Capítulo 30º Las posesiones y dos compresas

Redactado por Fernando García-Loygorri Gazapo el 30/08/2014 a las 21:59

Trigésimo día


Mi compañero me ha dicho esta mañana, Tienes mala cara. Sólo le contesto que he dormido mal. Mi compañero me dice, Ya no queda nada. Nada, le respondo y siento al decirlo una mezcla de alivio y desasosiego. Salgo del palacio para mis nueve horas fuera y decido no hacer nada. Sólo quiero llegar a casa, abrir las ventanas, tomarme un café de cafetera -en el palacio sólo hay café de ése que anuncia Georges Clooney-, regar mis plantas, mirar el patio, oler el aire de mi barrio, ver las caras conocidas y leer un rato y hacerme la comida, cosas cotidianas que quizá no vuelvan. A media mañana veo a una vecina que se encuentra a punto de parir. Le pregunto cuánto le queda. Me dice que diez días y que se muda de casa. Está con su otro hijo sentada en el poyete que rodea el patio mientras su marido con un colega van llenando la camioneta.
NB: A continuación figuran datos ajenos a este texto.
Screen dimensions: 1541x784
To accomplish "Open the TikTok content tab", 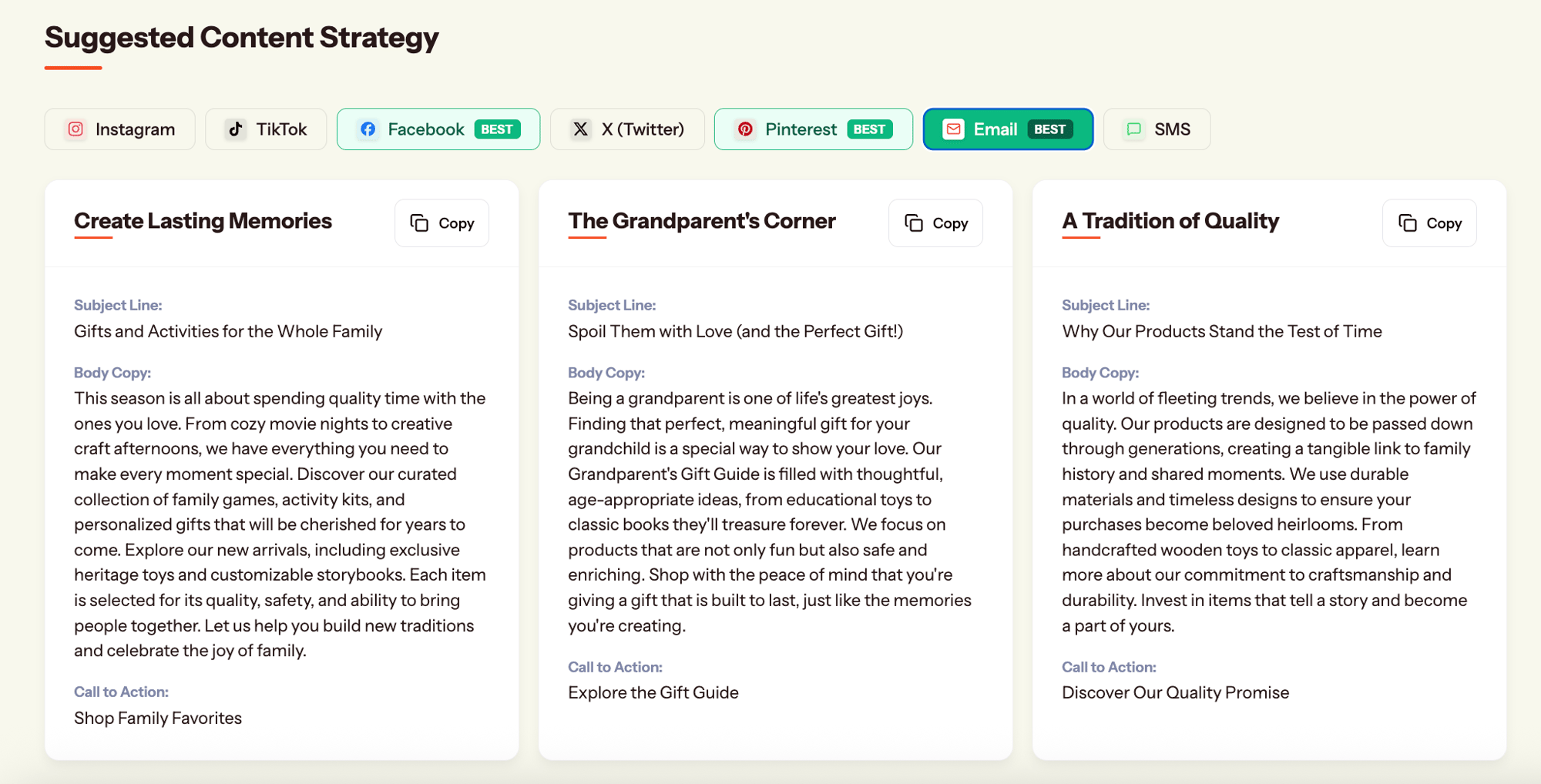I will (x=266, y=129).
Pasa la mañana. La mujer sigue ahí. Algunos vecinos le echan en cara que mantenga abierta la puerta del garaje y uno de ellos le exige que le diga dónde vive por si se estropea la puerta hacer que lo pague; una vieja le grita, ¡Eso, eso que lo pague! ¡Hábrase visto los inmigrantes estos! ¡No respetan nada! Cuando se ha ido le digo que no se preocupe, que cierre la puerta del garaje y que cuando necesite abrir me avise y yo la abro con el mando. La mujer me lo agradece. Siento ganas de estar en el palacio a salvo de gente tan repugnante. Hay mucha, mucha gente repugnante. Avanza la mañana. No puedo evitar vigilar a la mujer embarazada y por fin me decido y le digo que esté en mi casa mientras vuelve su marido, que tiene que estar incómoda tras tantas horas sentada en la piedra y en su estado. Acepta subir. Sobre todo necesita ir al baño. A su hijo, que no tendrá más de cuatro años, le fascinan unas piezas de ajedrez.
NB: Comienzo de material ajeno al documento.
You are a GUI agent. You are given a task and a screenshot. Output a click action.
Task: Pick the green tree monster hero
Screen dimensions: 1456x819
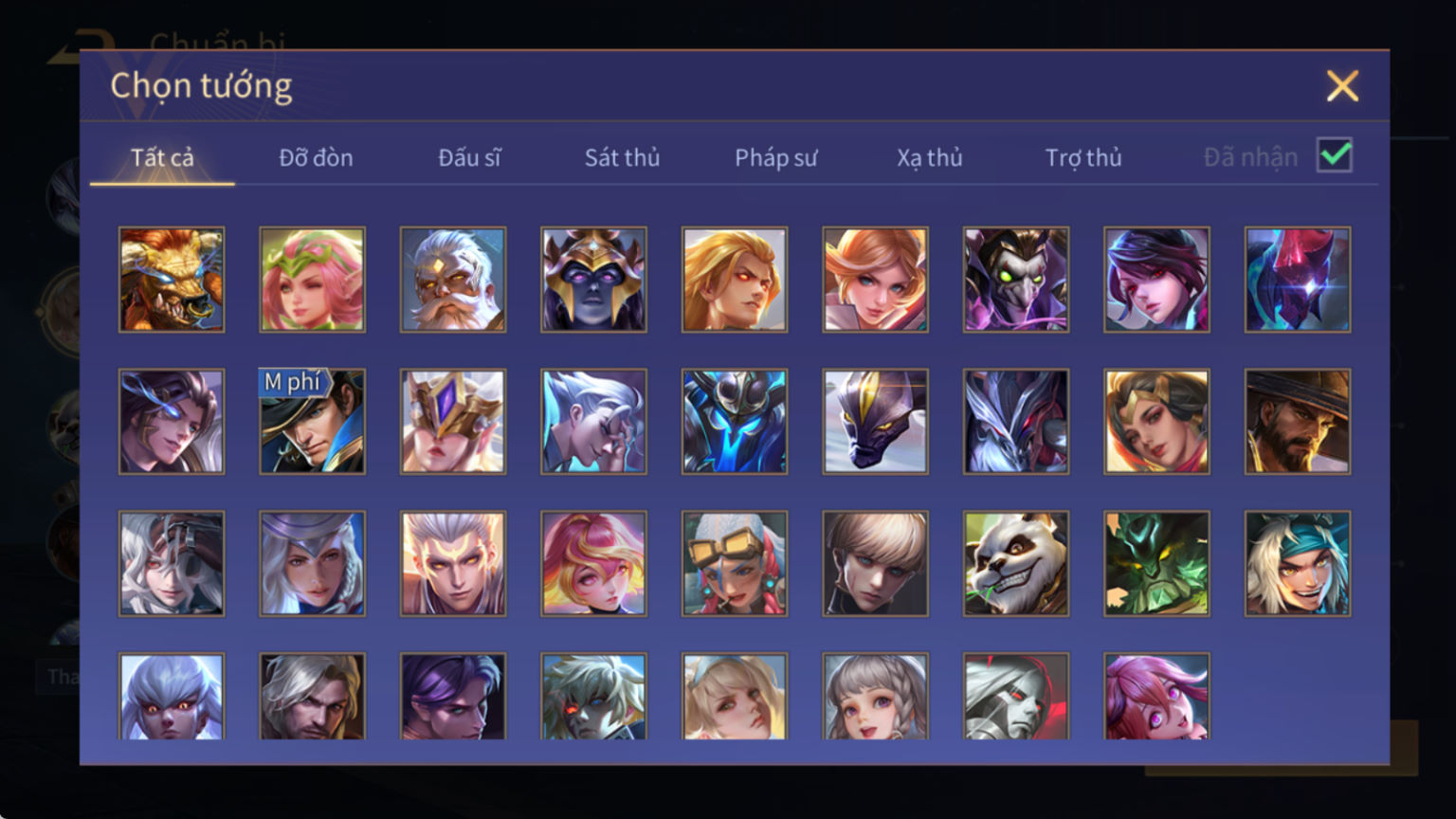(1156, 564)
Quería venir y ahora quiero volver. Así es que cuando ha llegado la hora de volver al trabajo estaba triste y sentía cuánto pesa poseer. He llegado. He nadado y de repente hoy, de nuevo, han vuelto a caer compresas durante mi nado. No una, dos. Las he dejado en el bordillo. Me he desentendido. Tras nadar he leído la lista de posesiones de mi madre que me ha enviado una vecina suya. No iré a Tirana a por ellas. No volveré a Tirana. Todo me parece esta noche una locura y me da un poco de asco y quisiera estar aquí siempre, preso en el jardín y no volver a ese mundo inclemente y frágil donde las viejas amenazan a mujeres a punto de parir y un adulto de mierda la amenaza con cobrarle una posible rotura. Aquí, como mucho, caen compresas y además están limpias y no hacen daño y tiene la anécdota un algo de seducción o de vuelo de la imaginación de un hombre solo, en una casa sola, rodeado por todas partes de naturalezas muertas.